L'esito catastrofico del vertice di Pechino

16 Maggio 2026 10:00 Giuseppe Masala

di Giuseppe Masala per l'AntiDiplomatico

Che il vertice di Pechino tra Xi e Trump del 14 e 15 Maggio fosse di importanza capitale per riuscire a garantire stabilità e pacifica coesistenza tra le due superpotenze globali era evidente a tutti. Meno evidente - a leggere almeno le disamine dei commentatori e degli analisti – che il focus fondamentale dell'incontro tra i due leader fosse legato all'aspetto economico e finanziario. Eppure basta uscire dalle dichiarazioni ufficiali degli alti dignitari di entrambi i paesi per accorgersi che l'economia è la pietra angolare dei rapporti tra Pechino e Washington.

La stessa composizione della delegazione americana chiarisce questo fatto: Trump si è infatti portato a Pechino tutto il gotha del capitalismo americano soprattutto in ambito finanziario e in ambito high-tech.

Ma anche i diplomatici cinesi non hanno fatto nulla per nascondere l'importanza dei rapporti economici tra le due sponde del Pacifico. Basti pensare che appena prima che l'Air Force 1 decollasse da Washington in direzione Pechino, l'Ambasciata cinese in USA ha pubblicato un post su X.com nel quale si elencavano le linee rosse della Cina nel vertice che si sarebbe svolto a distanza di alcune ore. Tra le linee rosse vi era il “diritto allo sviluppo economico” della Cina che in nessun caso poteva essere messo in discussione. E proprio qui sta il punto centrale: il tumultuoso sviluppo della Cina connotato da una capacità di innovazione tecnologica sbalorditiva sta mettendo all'angolo la capacità di competere del sistema economico americano compreso quello del settore high-tech della Silicon Valley. In conseguenza di questo gap i conti nazionali USA sono in condizioni catastrofiche con tutti i rischi del caso in ambito monetario (egemonia del Dollaro) e in ambito di stabilità del sistema finanziario a stelle e strisce.

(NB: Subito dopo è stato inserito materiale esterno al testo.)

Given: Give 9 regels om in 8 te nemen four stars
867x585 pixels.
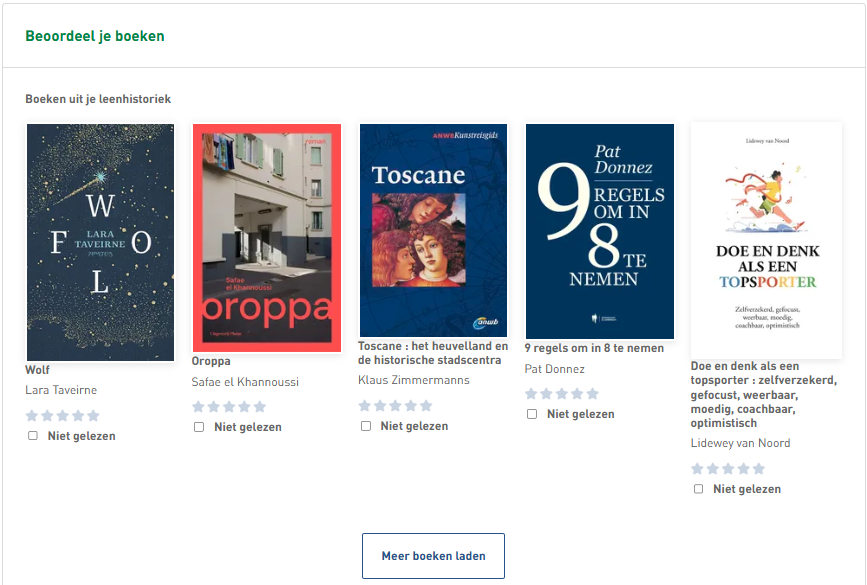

Con queste premesse il bilancio in ambito “economico” del vertice Xi-Trump è presto fatto:

  • Nessun accordo in materia di esportazione delle terre rare cinesi fondamentali per lo sviluppo delle aziende high-tech USA (a partire dalle aziende produttive di microprocessori);
  • La promessa di acquisto da parte cinese di 500 aerei civili made in USA (Boeing) si è ridotta a 200 aerei.
  • Gli USA hanno si autorizzato la vendita dei microprocessori H200 di ultima generazione della Nvidia ma i cinesi stanno mettendo forti restrizioni per tutelare le proprie produzioni. Su questo punto si pensi che in pochi anni sono state ribaltate completamente le prospettive; infatti prima erano gli USA a non consentire alla Cina di importare questi microprocessori con l'obbiettivo di rallentare lo sviluppo tecnologico cinese mentre ora sono i cinesi che avendo sostanzialmente recuperato il gap dagli USA a non voler più importarli per tutelare le proprie produzioni.
  • Ovviamente non c'è stato nessun accordo generale in ambito di interscambio commerciale tra Pechino e Washington.

In definitiva se questi sono i risultati possiamo dire che la visita è stata un fiasco assoluto e che, di conseguenza, le tensioni tra i due giganti continueranno e anzi, probabilmente, si inaspriranno ancora di più.

A dimostrazione che questa è la visione corretta basti dire che tutti gli indici di Wall Street ieri hanno chiuso in forte perdita (tra l'1% e il 2% circa), Segno evidente che le prospettive per le aziende Made in USA non sono positive.

Come sempre, quando le problematiche economiche non trovano sbocchi positivi i rischi di un inasprimento dei conflitti sul piano geopolitico aumentano esponenzialmente. Questo ovviamente indipendentemente dalle dichiarazioni di circostanza sia sul conflitto in Ucraina, che in quello mediorientale ed - in prospettiva a lungo termine - anche su quello potenziale a Taiwan; in questo ultimo caso però gli USA devono attendere il riarmo dei vassalli giapponesi, coreani, filippini e di Taiwan.

Che le cose volgano comunque al brutto con un ulteriore inasprimento dei conflitti è testimoniato da un'altra circostanza di fatto: Vladimir Putin il 20 di Maggio, e dunque a tamburo battente, si recherà a Pechino per un vertice con Xi.

Non bisogna essere degli indovini per escludere che il tema principale di discussione non sarà (purtroppo) legata ai rapporti culturali sino-russi.